We’re asking students, recent grads, teachers, and counselors five questions on how languages play a role in shaping personal and professional success…
Meet Christophe—a Master's candidate in Curriculum and Instruction at the University of Connecticut's Neag School of Education, where he previously earned a Bachelor's of Science degree.
1. We’d love to hear a little about your earliest experiences learning language at school growing up in France! What languages did you learn, when did you start, and what were your first impressions as a language student?
As most, if not all French students, I had to take at least two languages starting in middle school, so I decided to go with English and Spanish. I remember my very first experiences as very rewarding. Learning vocabulary and going from 0 to 0.75 on a 0-100 scale felt like a huge accomplishment.
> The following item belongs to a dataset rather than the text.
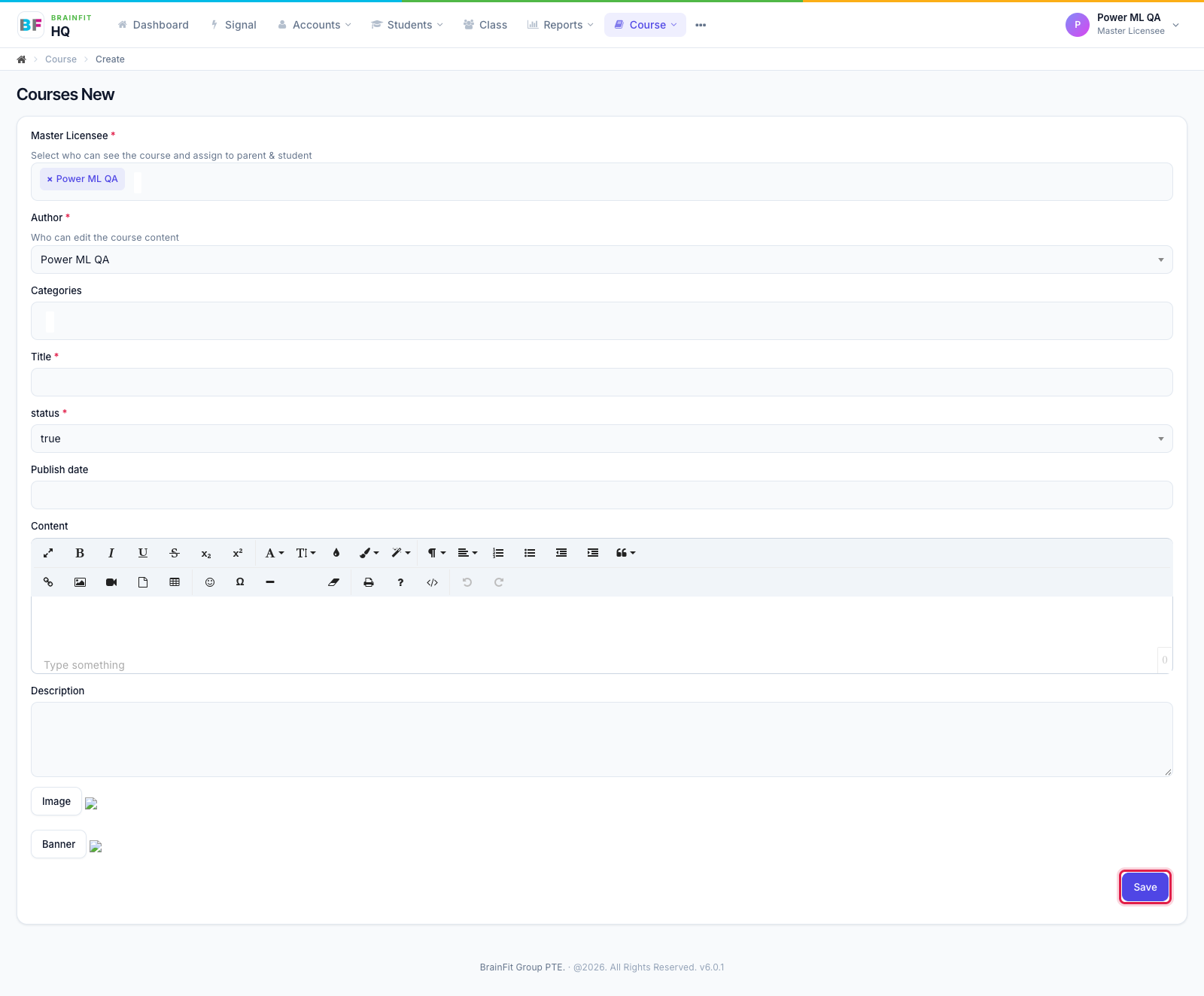Open the Reports menu
The image size is (1204, 996).
(x=561, y=25)
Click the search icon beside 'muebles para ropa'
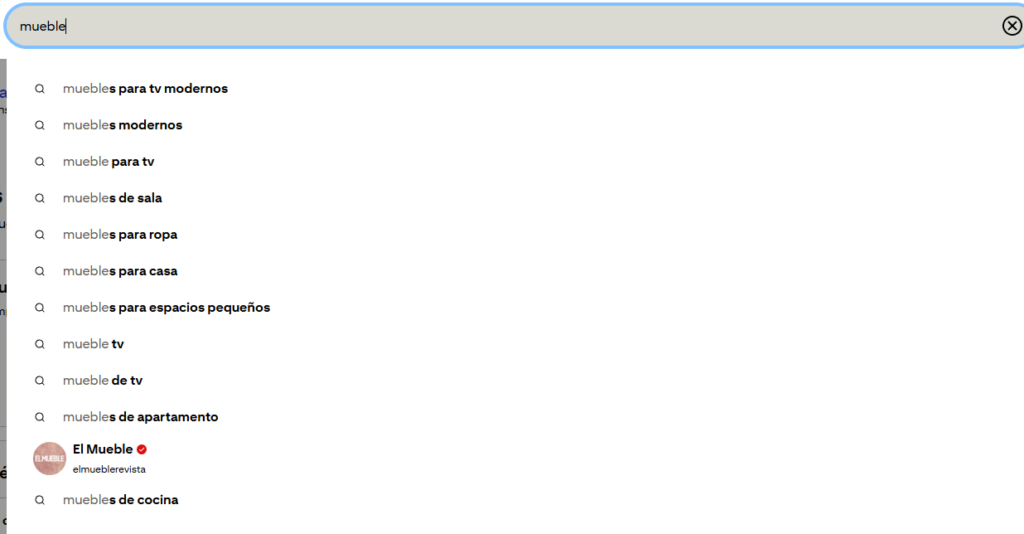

However, English started becoming more and more challenging while Spanish came to me very easily. For that reason, while I still had to take English classes, I put a stronger emphasis on Spanish which means that I would read and listen to the language outside of class. This stronger interest in the language greatly helped me to be able to communicate with my teachers in the target language, which in turn helped me build even more proficiency!
2. What factors would you say most inspired you to consider language teaching as a career?
I have always been a very indecisive person, which is why I am only completing my master’s in my thirties! To be completely honest, I did not consider language teaching until recently, after moving to the U.S.
I wanted to teach, or at least work as an educator very early on in my teenage years. I would always try to help and/or advocate for classmates who would struggle in class.
I truly realized I wanted to teach when I ended up in a so-called “bad class” when I moved to another town, had to go to a different middle school, and chose to opt out of all electives. I realized that incredibly witty, smart, and funny kids could not express their intelligence because of the way the school system was built. After a year during which I didn’t learn much academically (we were too busy being “bad students”), I discovered that I could maybe give my future students a chance to express themselves no matter their backgrounds.
Fast forward a few years, I moved to the U.S. with my wife and saw that I could use my skills as an educator (I hold a degree in social work from France) and a French speaker to teach American kids about my home language and the francophone culture!
3. As a future language educator, could you share with us some of your teaching philosophy about motivating students to learn languages? Why learn languages? What does learning another language mean?
Coming from socioeconomic and cultural backgrounds that are not being talked about very much in world language classrooms, I want to build lessons around “the small things” and “the real people” of the francophone world. I believe that, despite cultural differences, we all share commonalities that can ultimately help us become better intercultural individuals. It seems to me that language teaching is still very much based on rigid and stereotypical content that are not always relevant to students.
As a future teacher, I want to make sure that the material I use for my students is relatable while still expanding their cultural horizons.
Learning another language means to enter a challenging but also rewarding world of possibilities and discoveries.
4. At UConn, you’ve been exploring themes of social justice in education: Why is it important to you to make social justice an integral part of language lessons?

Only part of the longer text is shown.